Os belenenses também demonstraram insatisfação com as medidas adotadas pelo governo para receber o evento na cidade, a qual, segundo moradores, não tem estrutura adequada para sediar uma conferência desse porte. Além dos impactos socioeconômicos que prejudicaram a população, como o despejo de inquilinos devido à alta dos preços de locação de imóveis, o governo paraense adotou uma série de medidas consideradas polêmicas. Entre elas está a construção de uma avenida de 13,4 quilômetros de extensão próxima a uma comunidade quilombola, que não foi consultada previamente, e que corta áreas de floresta. Enquanto isso, decisões paisagísticas inserem árvores artificiais no cenário urbano, alegando que o plantio de espécies locais, de raízes superficiais, seria inviável.
“Se plantassem mudas de árvores, não haveria sombra de imediato, mas seria uma iniciativa muito mais legítima. A proposta de árvore artificial é literalmente tapar o sol (e os olhos) com peneiras”, manifestou um usuário em uma rede social.
'Pilar para futuro sustentável'
Em meio aos desafios enfrentados para a realização da COP 30, a proteção da Amazônia é de importância crítica para o planeta. De acordo com a ministra do Meio Ambiente e Mudança do Clima, Marina Silva, o bioma é um pilar vital para um futuro sustentável.
“A maior floresta tropical do planeta merece toda a atenção e aproveitamento inteligente e sustentável de tudo o que nos oferece”, afirmou a ministra.
Pesquisadores também reforçam a mensagem ao apontar dados sobre os impactos da devastação amazônica: de acordo com estudo coordenado pelo professor Luiz Augusto Machado, da Universidade de São Paulo (USP), que analisou 35 anos de dados de desmatamento, a prática é responsável por 74,5% da redução de chuvas e 16,5% do aumento da temperatura do bioma nos meses de seca.
Segundo Andrea Waichman, professora titular da Universidade Federal do Amazonas (UFAM) e pesquisadora em avaliação de Risco ambiental, sustentabilidade e inovação, a poluição dos rios amazônicos também deve ser fator de atenção para a sustentabilidade.
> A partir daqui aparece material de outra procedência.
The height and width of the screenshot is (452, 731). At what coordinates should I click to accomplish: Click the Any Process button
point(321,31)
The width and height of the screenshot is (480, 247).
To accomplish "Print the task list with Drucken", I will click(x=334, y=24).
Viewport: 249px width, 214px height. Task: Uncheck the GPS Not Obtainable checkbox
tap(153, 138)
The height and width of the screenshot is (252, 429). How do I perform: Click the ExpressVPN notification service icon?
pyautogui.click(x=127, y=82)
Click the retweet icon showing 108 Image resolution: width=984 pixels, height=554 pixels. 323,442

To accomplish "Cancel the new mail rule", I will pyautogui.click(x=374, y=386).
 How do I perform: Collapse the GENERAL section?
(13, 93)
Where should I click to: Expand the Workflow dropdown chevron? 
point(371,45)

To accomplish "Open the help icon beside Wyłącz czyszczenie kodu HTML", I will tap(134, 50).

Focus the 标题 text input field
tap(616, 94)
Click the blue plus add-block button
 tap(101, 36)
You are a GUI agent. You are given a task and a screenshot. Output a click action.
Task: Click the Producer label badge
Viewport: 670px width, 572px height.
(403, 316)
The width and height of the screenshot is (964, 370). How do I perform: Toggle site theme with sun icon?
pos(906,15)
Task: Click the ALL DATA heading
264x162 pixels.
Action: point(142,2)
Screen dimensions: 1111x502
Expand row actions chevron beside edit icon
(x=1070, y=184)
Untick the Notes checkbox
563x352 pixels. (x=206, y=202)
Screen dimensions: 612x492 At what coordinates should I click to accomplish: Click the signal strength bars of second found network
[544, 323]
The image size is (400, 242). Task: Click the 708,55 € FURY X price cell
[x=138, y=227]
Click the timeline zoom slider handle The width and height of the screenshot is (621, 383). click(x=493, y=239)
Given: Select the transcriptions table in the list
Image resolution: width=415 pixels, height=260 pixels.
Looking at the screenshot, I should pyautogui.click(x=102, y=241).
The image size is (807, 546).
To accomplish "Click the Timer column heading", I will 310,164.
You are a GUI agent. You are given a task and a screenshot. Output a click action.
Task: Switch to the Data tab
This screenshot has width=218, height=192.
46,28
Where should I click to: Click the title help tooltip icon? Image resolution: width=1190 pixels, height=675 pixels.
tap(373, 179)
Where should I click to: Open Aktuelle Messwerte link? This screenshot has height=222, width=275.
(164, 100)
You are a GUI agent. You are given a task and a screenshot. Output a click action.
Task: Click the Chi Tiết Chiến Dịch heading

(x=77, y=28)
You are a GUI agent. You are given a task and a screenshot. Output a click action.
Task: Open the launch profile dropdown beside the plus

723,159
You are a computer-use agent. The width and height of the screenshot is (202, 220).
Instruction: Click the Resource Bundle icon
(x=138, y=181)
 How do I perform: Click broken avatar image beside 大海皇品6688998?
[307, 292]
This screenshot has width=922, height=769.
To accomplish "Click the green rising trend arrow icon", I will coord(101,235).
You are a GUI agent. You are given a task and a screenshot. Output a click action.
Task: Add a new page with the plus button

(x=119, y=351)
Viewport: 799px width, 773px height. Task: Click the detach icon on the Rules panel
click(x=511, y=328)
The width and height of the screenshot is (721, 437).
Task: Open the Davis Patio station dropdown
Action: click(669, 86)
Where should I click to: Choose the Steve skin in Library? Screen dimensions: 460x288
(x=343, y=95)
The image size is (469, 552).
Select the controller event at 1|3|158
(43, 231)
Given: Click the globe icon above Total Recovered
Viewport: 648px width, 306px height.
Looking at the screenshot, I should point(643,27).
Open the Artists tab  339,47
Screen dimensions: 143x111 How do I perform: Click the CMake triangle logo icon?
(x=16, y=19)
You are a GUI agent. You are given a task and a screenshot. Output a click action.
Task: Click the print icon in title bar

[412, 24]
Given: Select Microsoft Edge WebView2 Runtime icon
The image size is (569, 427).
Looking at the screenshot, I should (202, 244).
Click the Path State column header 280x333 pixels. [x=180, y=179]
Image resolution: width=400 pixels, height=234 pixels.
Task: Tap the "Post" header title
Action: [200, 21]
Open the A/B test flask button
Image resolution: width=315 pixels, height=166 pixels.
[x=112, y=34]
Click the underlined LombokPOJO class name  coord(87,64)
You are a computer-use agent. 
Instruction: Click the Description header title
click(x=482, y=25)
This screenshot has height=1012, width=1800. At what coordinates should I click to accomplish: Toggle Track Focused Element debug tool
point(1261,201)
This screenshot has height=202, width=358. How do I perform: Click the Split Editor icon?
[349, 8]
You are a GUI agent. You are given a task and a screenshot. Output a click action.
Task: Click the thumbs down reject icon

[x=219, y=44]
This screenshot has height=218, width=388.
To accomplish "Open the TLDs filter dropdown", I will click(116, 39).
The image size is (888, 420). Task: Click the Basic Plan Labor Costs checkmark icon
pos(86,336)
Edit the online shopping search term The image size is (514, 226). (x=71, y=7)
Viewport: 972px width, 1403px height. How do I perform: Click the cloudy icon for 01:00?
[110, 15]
"Nossas pesquisas na Amazônia destacam a presença de diversas substâncias: fármacos, produtos de limpeza, drogas ilícitas, agrotóxicos, hidrocarbonetos policíclicos aromáticos (HPAs), microplásticos e metais pesados. De forma geral, a Amazônia vive dois cenários ao mesmo tempo. No Amazonas, a enorme vazão dilui melhor a poluição. Já nos igarapés urbanos e rios menores que cruzam cidades, a água recebe muito do nosso dia a dia e concentra contaminantes, com misturas de esgoto, resíduos da agricultura e de queimadas. Isso impacta a base da vida aquática e, em alguns casos, quem depende do peixe para se alimentar".
Apesar da presença de poluidores, a professora da UFAM também destaca que medidas como saneamento nas cidades amazônicas e monitoramento de última geração para identificar contaminantes e priorizar áreas de alto risco estão entre as medidas de sustentabilidade e inovação que têm sido adotadas, nos últimos anos, para melhorar a preservação e o desenvolvimento econômico do bioma.
Os dados reforçam a dimensão da crise: secas cada vez mais intensas, como a de 2024 no Amazonas, incêndios recordes e a redução de chuvas associada ao desmatamento. Mas, ao mesmo tempo, o cenário não é apenas de retrocessos. No Dia da Amazônia, a data também celebra indicadores positivos, como a segunda menor taxa de desmatamento da série histórica entre agosto de 2024 e 2025 e estiagem moderada no Amazonas após dois anos de seca extrema. Esses dados reacendem a perspectiva de desmatamento zero até 2030 e de desdobramentos positivos nas negociações da COP 30.